While removing this provision was undoubtedly beneficial, there is a lot more achievements that can be made to further help American businesses fairly compete. For example, by taxing certain foreign profits at an even lower rate than what is charged on those in the U.S., giving tax-free treatment for what is deemed a reasonable amount of return of this foreign income, the tax code incentivizes multinational companies to add facilities in foreign countries instead of in America. To bolster American competitiveness further, Treasury Secretary Steve Mnuchin must work with Congress to remove this gross imbalance, which encourages U.S. companies to add to the $2 trillion they already have stashed overseas rather than bring it back home.
Unfortunately, however, rather than continuing to propel U.S. competitiveness by making further changes to the U.S. tax code, there is a chance that things may move in the wrong direction. Special interests itching to get their artificial competitive advantage back are now seemingly pushing the administration to resurrect several of the anti-competitive provisions killed through the Tax Cuts and Jobs Act, including the insurance tax haven loophole.

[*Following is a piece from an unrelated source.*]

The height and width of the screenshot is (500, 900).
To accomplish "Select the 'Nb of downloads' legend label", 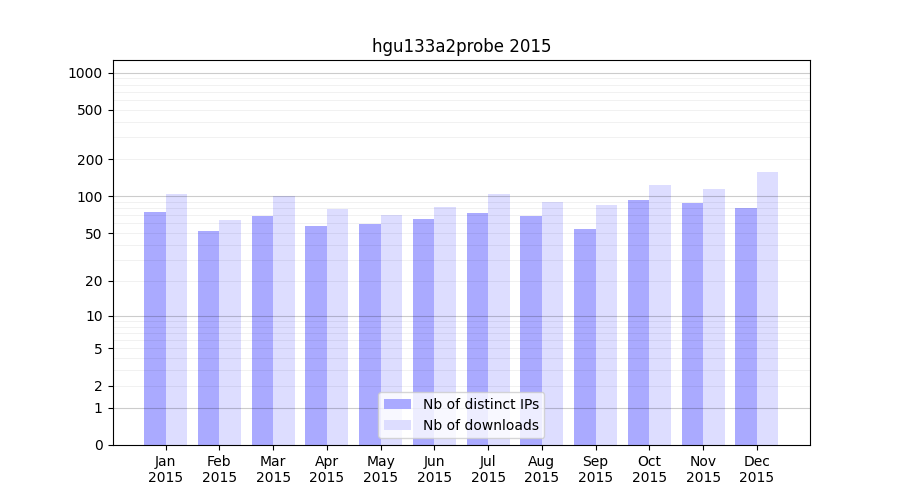I will 480,425.
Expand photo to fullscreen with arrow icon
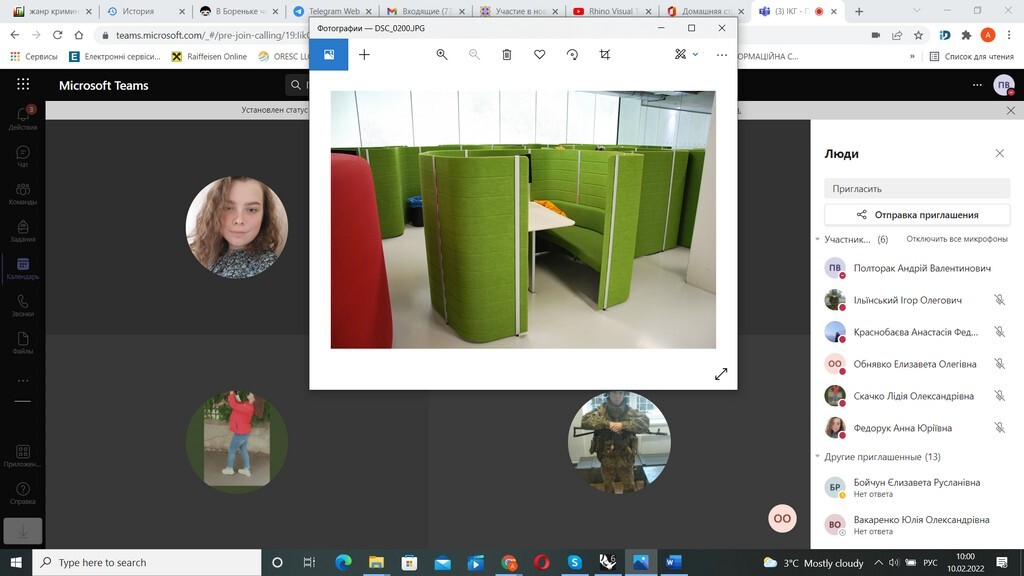1024x576 pixels. pos(721,374)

The changes that Congress and the Trump administration have made to the tax code so far have unquestionably turbocharged the U.S. economy. Because of the fairer market landscape, projections for 2018 real GDP growth increased by 50 percent. Over 500 companies have praised the changes. 5.5 million American workers received bonuses, and their wages are rising at the fastest rate in years. Given these striking numbers, why would the administration even consider going backward rather than forward?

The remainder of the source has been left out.